(EXCERPTED DATA)

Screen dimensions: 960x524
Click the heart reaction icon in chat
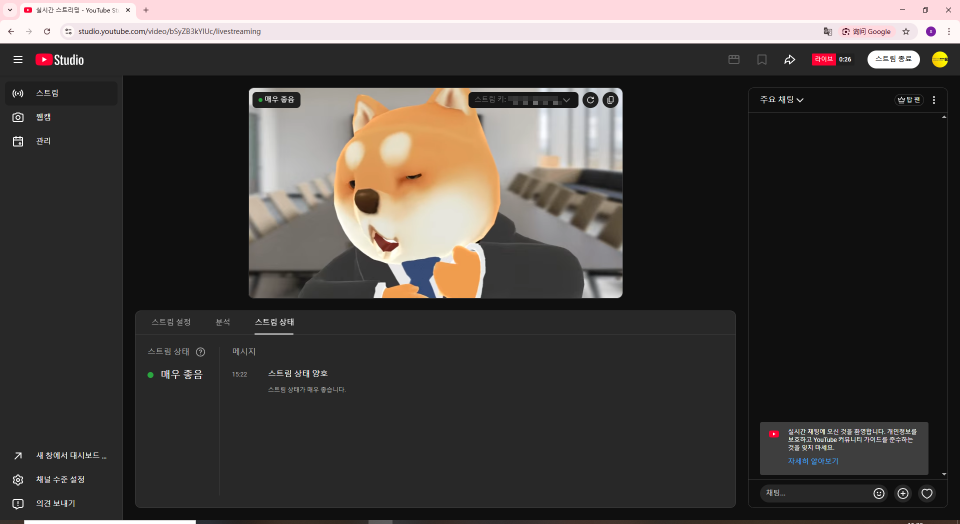click(x=927, y=493)
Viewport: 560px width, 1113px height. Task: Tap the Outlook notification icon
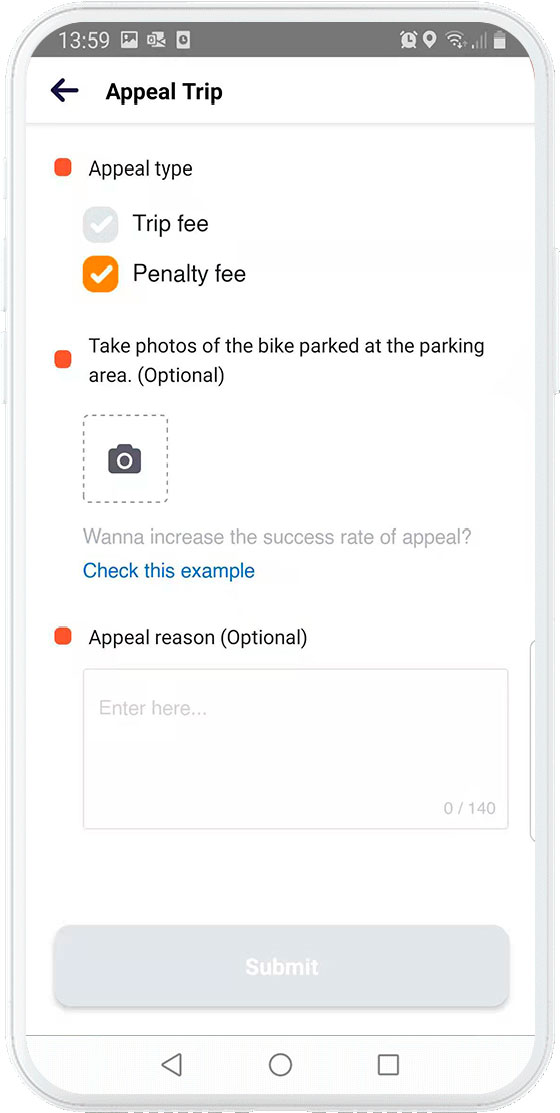tap(155, 40)
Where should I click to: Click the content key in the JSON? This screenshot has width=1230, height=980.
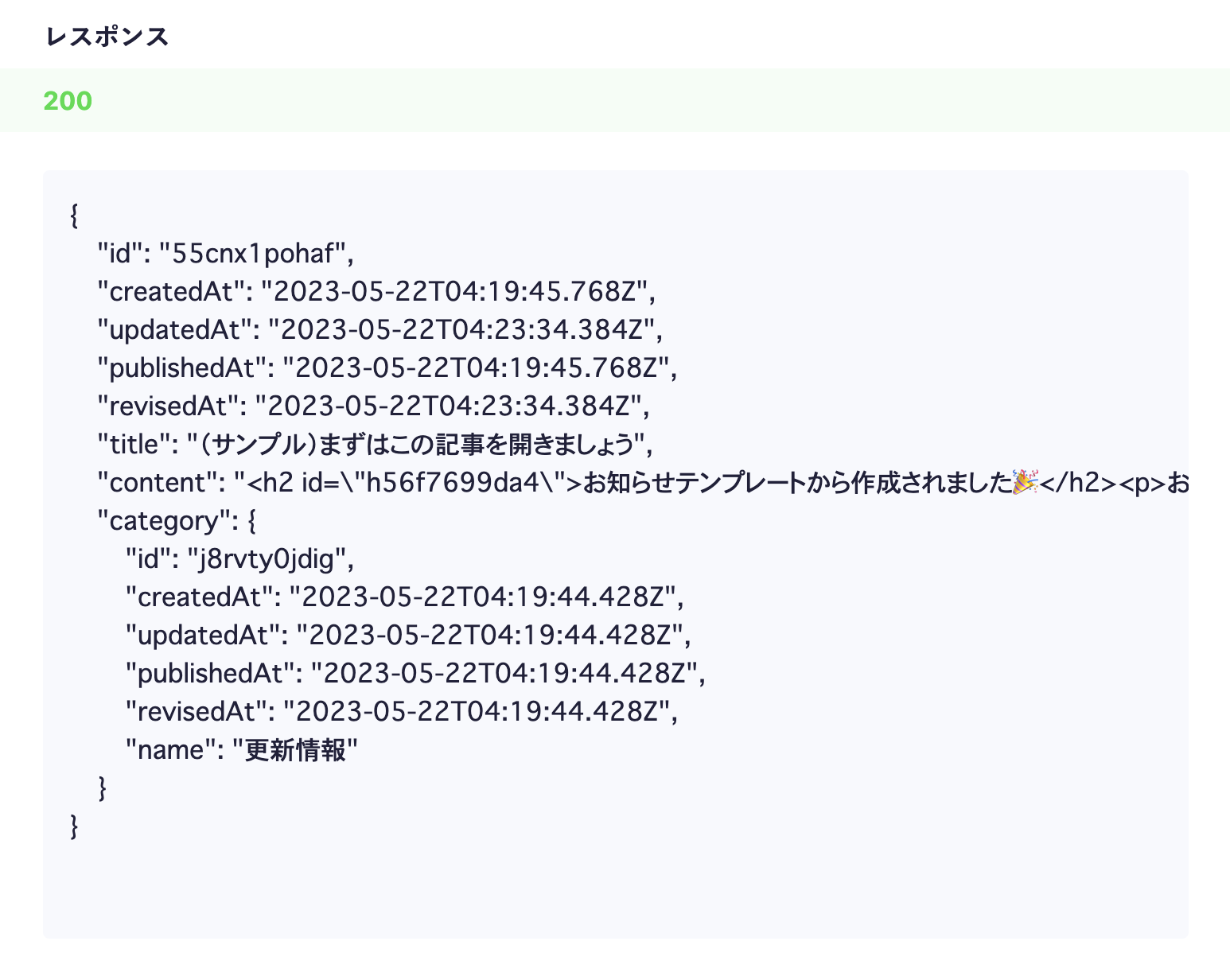(x=158, y=483)

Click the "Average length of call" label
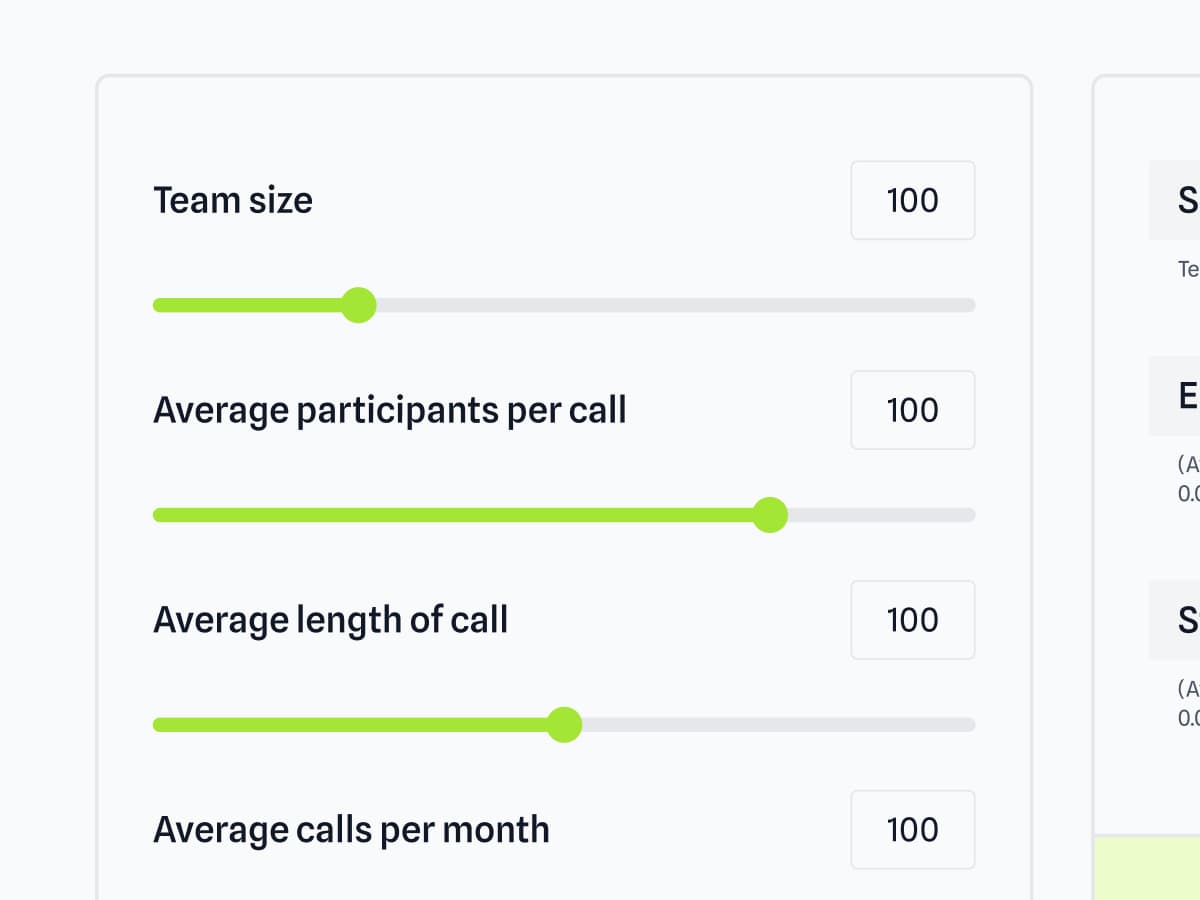click(x=331, y=620)
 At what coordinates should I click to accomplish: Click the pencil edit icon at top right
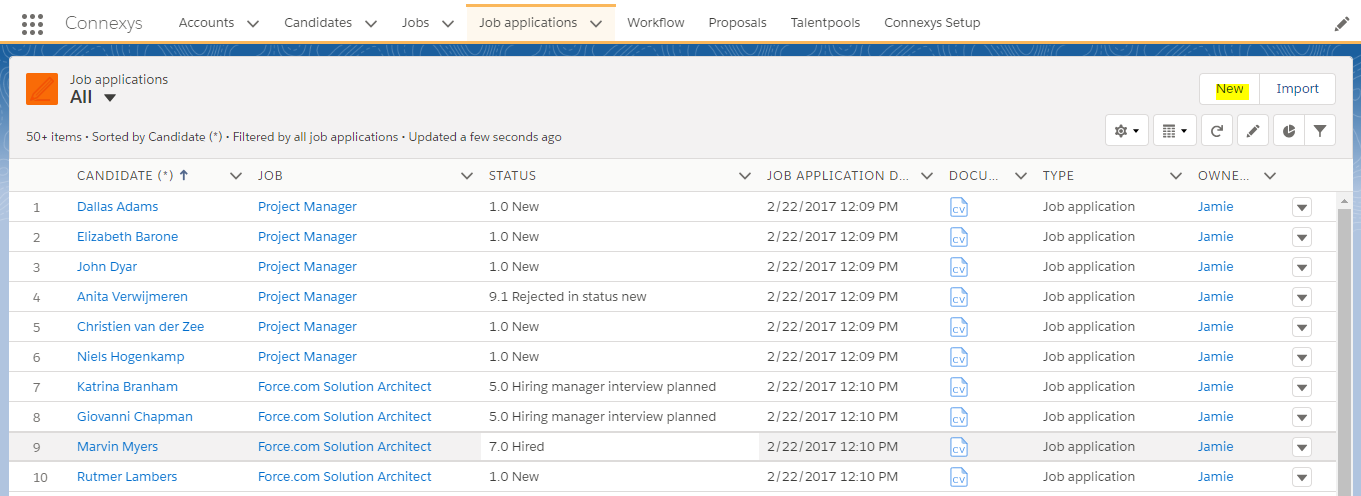[1342, 24]
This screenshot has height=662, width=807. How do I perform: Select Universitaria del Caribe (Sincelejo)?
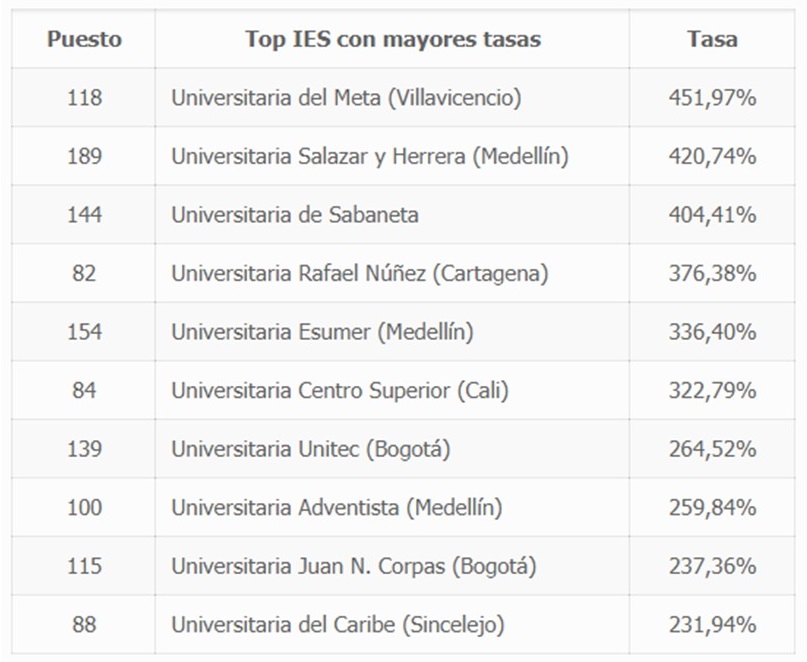coord(338,625)
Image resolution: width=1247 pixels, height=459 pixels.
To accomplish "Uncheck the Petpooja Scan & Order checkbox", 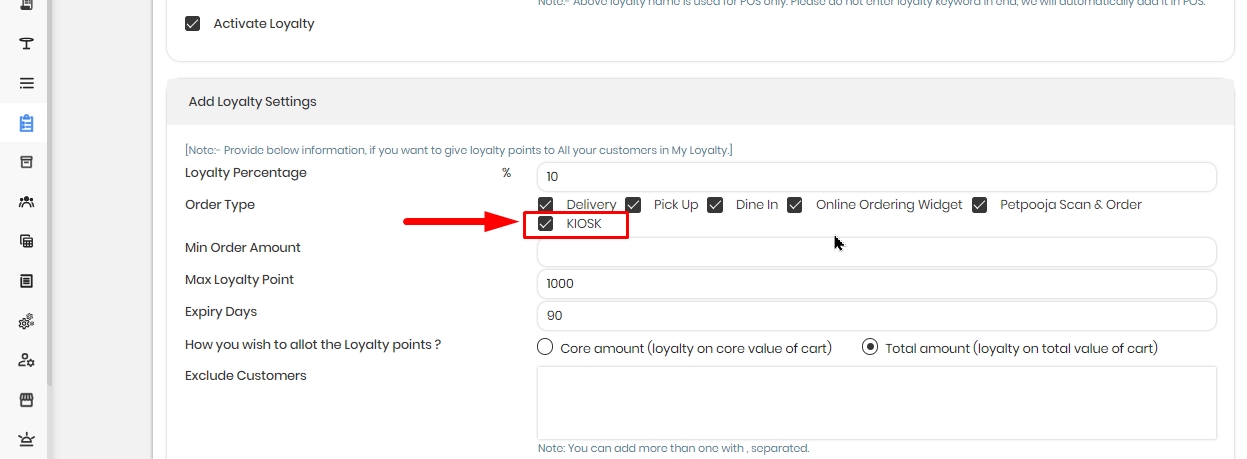I will [x=979, y=205].
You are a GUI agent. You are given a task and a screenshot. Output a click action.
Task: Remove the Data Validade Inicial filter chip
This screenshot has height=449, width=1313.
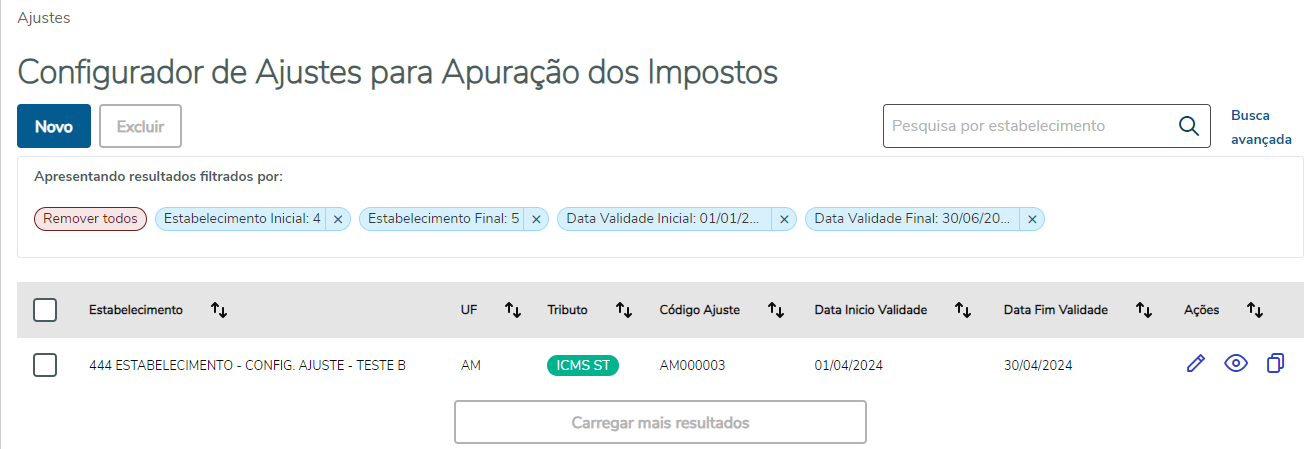click(x=784, y=219)
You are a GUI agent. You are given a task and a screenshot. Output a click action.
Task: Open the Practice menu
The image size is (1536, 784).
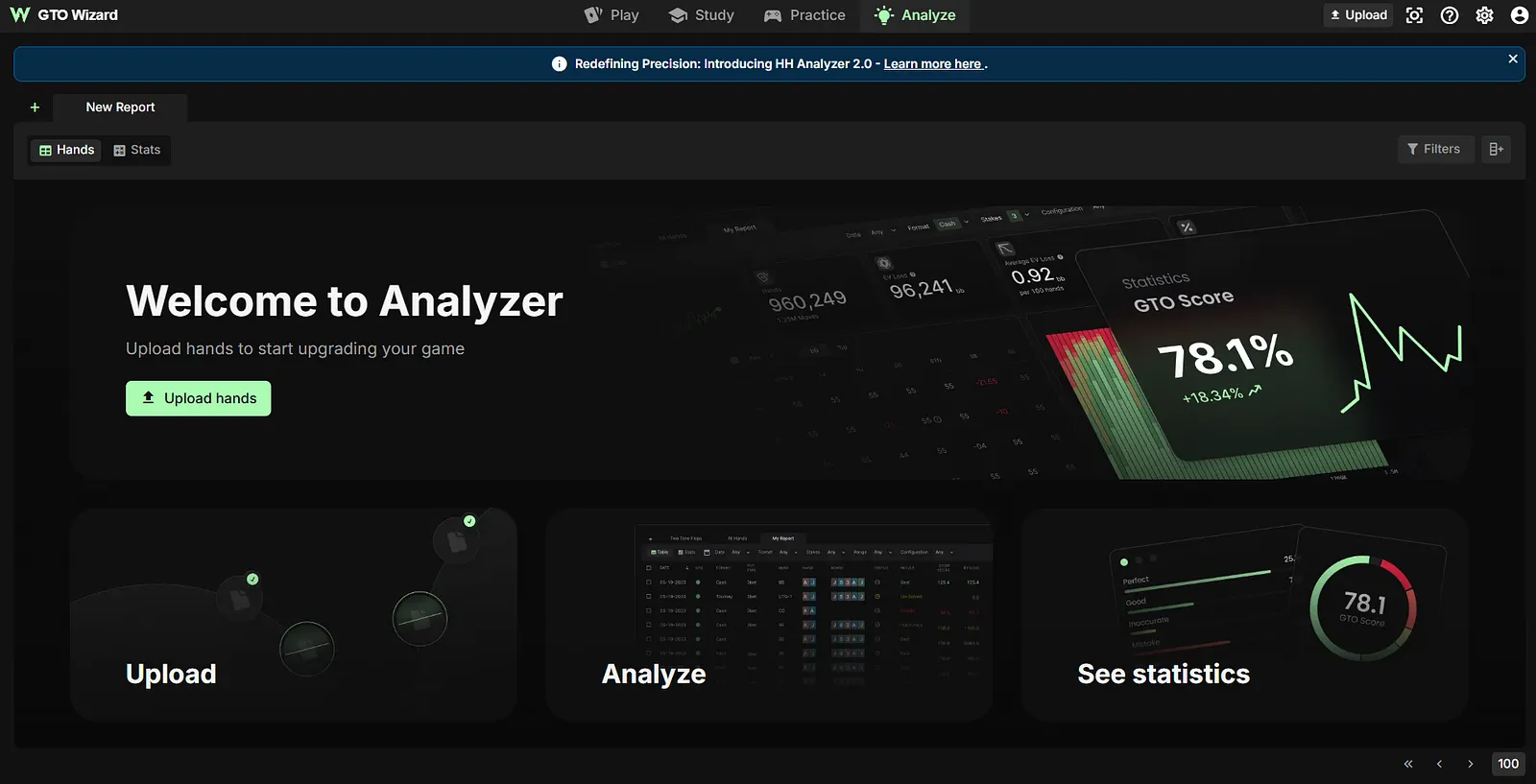tap(804, 15)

(End EXCERPTED DATA)

EXERCISE GOAL
The response must restate exactly the lines from the one containing "Task: Open the Practice menu" through the end of the records above and must leave out all pictures.

SOLUTION
Task: Open the Practice menu
The image size is (1536, 784).
tap(804, 15)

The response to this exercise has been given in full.